Metropolitan Hall is a jewel of the avenue. The imposing theater is the largest in America. Only the opera houses of Milan, London, and Havana are larger. It anchors an entertainment district that spans south to P.T. Barnum’s American Museum and north to the Astor Place Opera House. Tonight the traffic of Broadway, still a two-way street, seems to converge upon the theater. 

People arrive by horse-drawn carriages. They arrive on foot. The night is cold, coming off of a balmy day. Temperatures hang just above freezing. By morning the city will be blanketed in fog. The Hall is illuminated, inside and out, by modern gas lamps. The people now filtering in are bathed by warm light. They enter a vast space of brightness and ornament; they greet one another as they take seats. This is, an early biographer of Cooper would later write, “the most cultivated audience the city could boast.”

A number of famous men take seats upon the stage: Daniel Webster, the former senator from Massachusetts and sitting secretary of state; Washington Irving, the great essayist and author; Ambrose Kingsland, mayor of New York; and William Cullen Bryant, editor of the New York Post. At eight o’clock, Irving steps forward to address the crowd. He says only a few words, praising “the genius of one” who is entitled “to the love, respect, and admiration of every American.” He is speaking of Cooper.

The event is a public memorial for the late author of The Last of the Mohicans. It is, on the surface, unremarkable that such an event should be held. James Fenimore Cooper was America’s first novelist and one of its first celebrities. Over the course of a prolific career he created an enduring national mythology. Yet there is a deeper significance to this gathering.

Irving introduces Daniel Webster, who steps forward. The great orator praises Cooper for his “literary productions, taste, talent, and genius.” The audience applauds when he says that Cooper’s writings “were patriotic—American throughout.” Letters are read from Henry Wadsworth Longfellow, Nathaniel Hawthorn, Herman Melville, and Ralph Waldo Emerson, honoring Cooper. 

The man is to be remade in marble—figuratively, through these accolades—and, perhaps, literally, as the proceeds of the evening will go toward the commission of a statue. All of this is natural, of course. But the man of flesh and blood and passion does not yield so easily to the transformation. There is a hint of controversy. In Melville’s letter, the author of Moby Dick writes of Cooper, “It always much pained me, that for any reason, in his latter years, his fame…should have apparently received a slight, temporary clouding, from some very paltry accidents, incident more or less to the general career of letters.”

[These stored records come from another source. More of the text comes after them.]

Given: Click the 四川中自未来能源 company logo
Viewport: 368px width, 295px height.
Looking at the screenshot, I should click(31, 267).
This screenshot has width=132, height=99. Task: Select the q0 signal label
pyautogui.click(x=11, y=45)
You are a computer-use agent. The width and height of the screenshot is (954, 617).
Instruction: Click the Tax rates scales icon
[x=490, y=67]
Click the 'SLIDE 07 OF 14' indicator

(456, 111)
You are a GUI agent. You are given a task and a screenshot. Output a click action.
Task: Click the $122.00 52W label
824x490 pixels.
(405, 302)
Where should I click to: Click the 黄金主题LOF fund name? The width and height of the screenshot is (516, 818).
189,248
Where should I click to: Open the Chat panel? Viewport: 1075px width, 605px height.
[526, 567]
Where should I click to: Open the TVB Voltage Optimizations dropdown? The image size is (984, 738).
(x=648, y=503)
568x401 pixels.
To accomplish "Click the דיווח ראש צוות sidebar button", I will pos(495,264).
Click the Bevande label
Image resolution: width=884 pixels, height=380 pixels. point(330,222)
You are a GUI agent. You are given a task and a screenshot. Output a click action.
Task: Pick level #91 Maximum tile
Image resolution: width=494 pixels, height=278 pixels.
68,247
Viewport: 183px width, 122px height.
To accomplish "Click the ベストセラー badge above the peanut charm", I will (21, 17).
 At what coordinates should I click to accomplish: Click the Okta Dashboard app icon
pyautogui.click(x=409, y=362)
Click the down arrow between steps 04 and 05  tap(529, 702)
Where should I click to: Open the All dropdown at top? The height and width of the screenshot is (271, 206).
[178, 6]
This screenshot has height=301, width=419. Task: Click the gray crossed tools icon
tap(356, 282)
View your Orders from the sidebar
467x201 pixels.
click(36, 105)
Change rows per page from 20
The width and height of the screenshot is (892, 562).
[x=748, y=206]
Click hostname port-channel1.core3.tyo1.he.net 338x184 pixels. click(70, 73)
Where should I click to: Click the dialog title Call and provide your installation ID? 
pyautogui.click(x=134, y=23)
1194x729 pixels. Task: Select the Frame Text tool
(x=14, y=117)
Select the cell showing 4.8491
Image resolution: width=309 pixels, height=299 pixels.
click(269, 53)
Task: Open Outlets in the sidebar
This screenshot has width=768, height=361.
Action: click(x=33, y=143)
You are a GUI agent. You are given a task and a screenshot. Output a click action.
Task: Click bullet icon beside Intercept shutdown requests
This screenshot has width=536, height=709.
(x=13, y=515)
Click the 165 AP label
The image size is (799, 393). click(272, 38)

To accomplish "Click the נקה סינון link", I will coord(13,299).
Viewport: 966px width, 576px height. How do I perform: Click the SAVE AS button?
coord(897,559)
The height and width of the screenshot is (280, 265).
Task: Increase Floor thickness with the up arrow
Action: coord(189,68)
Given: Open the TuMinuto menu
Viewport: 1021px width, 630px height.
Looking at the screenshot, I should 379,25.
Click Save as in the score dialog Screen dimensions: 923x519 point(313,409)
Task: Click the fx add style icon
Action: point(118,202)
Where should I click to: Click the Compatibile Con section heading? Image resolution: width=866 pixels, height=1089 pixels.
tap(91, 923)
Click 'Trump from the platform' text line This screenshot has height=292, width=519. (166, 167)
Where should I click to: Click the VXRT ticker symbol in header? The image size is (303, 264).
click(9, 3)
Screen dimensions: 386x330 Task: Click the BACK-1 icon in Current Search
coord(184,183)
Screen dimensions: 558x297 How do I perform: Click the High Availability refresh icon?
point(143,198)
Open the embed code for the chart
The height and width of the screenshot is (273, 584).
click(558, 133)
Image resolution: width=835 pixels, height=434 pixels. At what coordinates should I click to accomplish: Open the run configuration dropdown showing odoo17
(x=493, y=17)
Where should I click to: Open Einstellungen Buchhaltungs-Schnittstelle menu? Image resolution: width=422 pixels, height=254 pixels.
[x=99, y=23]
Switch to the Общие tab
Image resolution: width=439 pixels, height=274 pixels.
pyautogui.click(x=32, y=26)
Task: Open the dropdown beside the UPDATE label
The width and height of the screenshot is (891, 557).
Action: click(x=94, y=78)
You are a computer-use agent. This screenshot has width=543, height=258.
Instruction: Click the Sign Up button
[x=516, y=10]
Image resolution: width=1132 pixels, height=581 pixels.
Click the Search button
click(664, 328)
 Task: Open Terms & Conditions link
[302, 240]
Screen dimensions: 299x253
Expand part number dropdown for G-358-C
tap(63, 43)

William Cullen Bryant takes the podium. He was a personal friend and speaks at length about Cooper’s life. During the course of his address he names the controversy to which Melville had alluded. “Scarce any thing in Cooper’s life was so remarkable,” Bryant says, “as his contest with the newspaper press.”

Cooper had become embroiled in the politics of the Jacksonian period. Through a series of mutual provocations and misunderstandings, Cooper, a Jackson Democrat, embarked on a long, bitter, public war of words against the newspaper editors aligned with the rival Whig party. The field of battle advanced from the printed page to the courtroom. Bryant paints a flattering portrait of Cooper’s conduct and outcome in the affair: he “behaved liberally toward his antagonists,” while “vindicating himself to his readers,” and chastening the press into “docility” and “good manners.” In fact, Cooper lost much to the controversy. At the time of his death he had only just begun to repair a career that had been brought almost to ruins.

It is significant that Washington Irving and Daniel Webster are involved in the proceedings. Indeed, Irving is chairman of the memorial committee. Notwithstanding their national prominence the involvement of these two men is counter-intuitive. Cooper had treated Irving poorly in life, rebuffing his friendship and insulting him to mutual friends. It was a private matter, tangential to Cooper’s larger public battles, but well known within their literary circle. Although Cooper and Webster had no history, Webster was, is, and always shall be the most celebrated figure associated with the Whig party.

Some critics take issue with these speakers. Some find the selection of Webster unsuitable, dismissing his eulogy as commonplace or without substance. But the audience seems, by their applause, to understand the extraordinary gesture being made: Cooper is now reconciled with his country. The controversies of his life are put to rest, the wounds healed. Let there be no question of his genius or his patriotism.

The man begins to fade from memory. His books alone are left to posterity. Cooper’s vision of America was romantic and ambiguous, focused on the meeting point of wild places (forest, sea) and hard, persevering men. His greatest creation, Natty Bumppo, the frontiersman featured in his most enduring work, became a symbol of the American spirit. Natty, like his author, chafes against the limits of American life. Over the course of five novels Natty serves the cause of civIlization while retreating from its encroachment. His final bitter victory is to die with the frontier rather than submit himself to human law or join the company of his fellow men.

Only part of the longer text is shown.